In this study, only two of the 17 patients with NAION who had fellow eye CE had prior unilateral NAION occurring within 6 months after primary eye CE; therefore, we cannot determine whether the risk of NAION after fellow eye CE is higher in patients with previous CE‐associated NAION. We were also unable to assess whether CE in eyes with prior NAION would precipitate another NAION, because few patients underwent ipsilateral CE after NAION owing to poor visual potential.

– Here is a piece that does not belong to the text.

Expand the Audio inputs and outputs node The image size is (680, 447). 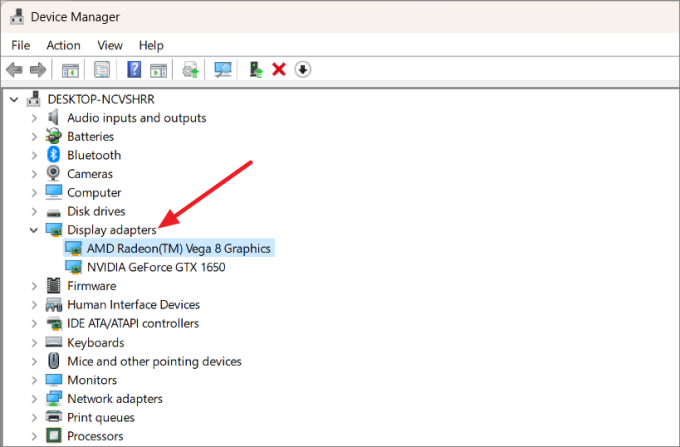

The purpose of this study was to examine the incidence of NAION after fellow eye CE of patients with prior unilateral NAION and not the pathophysiological mechanisms of immediate and delayed types of NAION after CE, the causes of which remain undetermined. The 17 unilateral patients with NAION who underwent fellow eye CE underwent local anaesthesia and posterior chamber intraocular lens implantation, and it is not possible to identify if any factors related to anaesthesia or operative procedure would have contributed to the development of NAION. Although the findings of this study cannot be readily explained, the results clearly show that CE in the fellow eye of patients with prior unilateral NAION significantly increases the risk of NAION in the fellow eye by nearly fourfold. This information is helpful to clinicians who are treating cataracts of patients with prior unilateral NAION.
Funding: This work was supported by National Institute of Health grant P30‐EY014801 and by an unrestricted grant to the University of Miami from Research to Prevent Blindness.
Competing interests: None.